An English toponymic surname meaning a settlement linked to Bena or Benni, originally place-based.
Bennington is an English place-name surname of considerable age, rooted in Old English 'Bennigtun' — meaning 'the settlement of Beonna's people,' with Beonna being a personal name derived from the word for warrior or fighter. Towns and villages named Bennington appear in Hertfordshire and Lincolnshire, and the name passed into surname usage as families took the identity of their home place, following the common medieval pattern. As a given name it is rarer, belonging to the American tradition of repurposing distinguished surnames as forenames.

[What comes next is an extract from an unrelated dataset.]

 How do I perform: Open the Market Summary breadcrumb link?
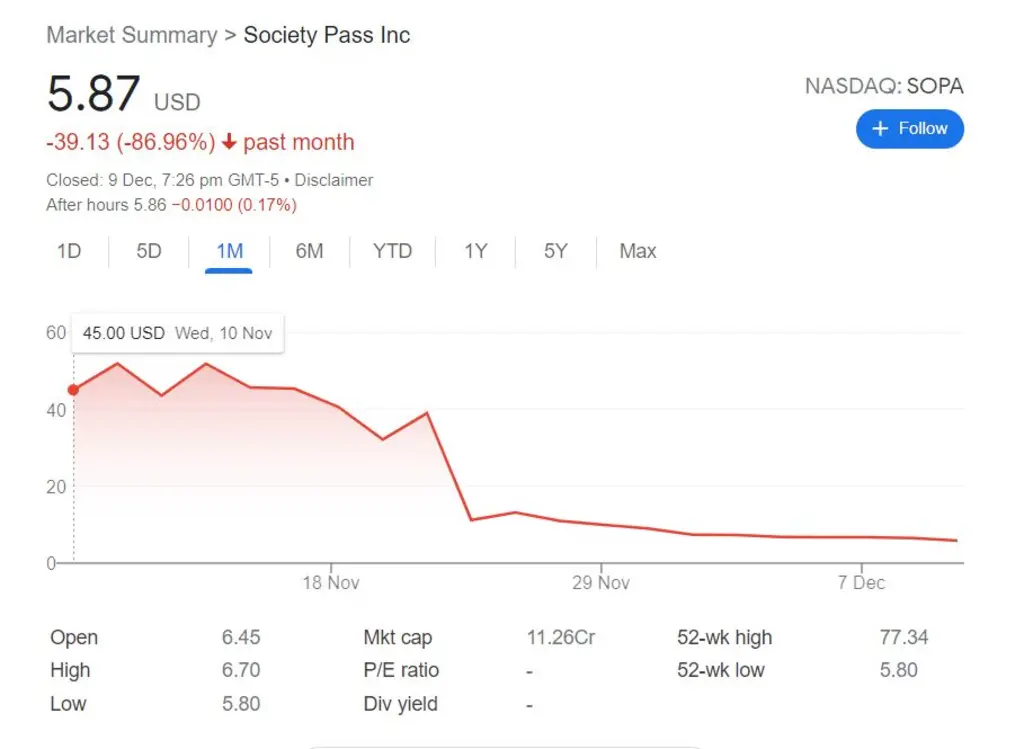pos(132,35)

The name's most emotionally resonant modern association is Chester Bennington (1976–2017), the lead vocalist of Linkin Park, whose voice defined a generation of post-grunge and nu-metal music in the early 2000s. Albums like Hybrid Theory (2000) and Meteora (2003) became defining cultural artifacts for millions of young listeners, and Chester's raw, searching lyrics about pain, identity, and resilience gave the name Bennington a weight and tenderness it hadn't previously carried. His loss at 41 deepened that association with something more elegiac.
Today, parents who choose Bennington as a given name often carry some connection to that musical legacy while also appreciating its stately, multi-syllabic gravitas. It feels simultaneously like an English country estate and a rock anthem — a tension that gives it a surprisingly versatile character.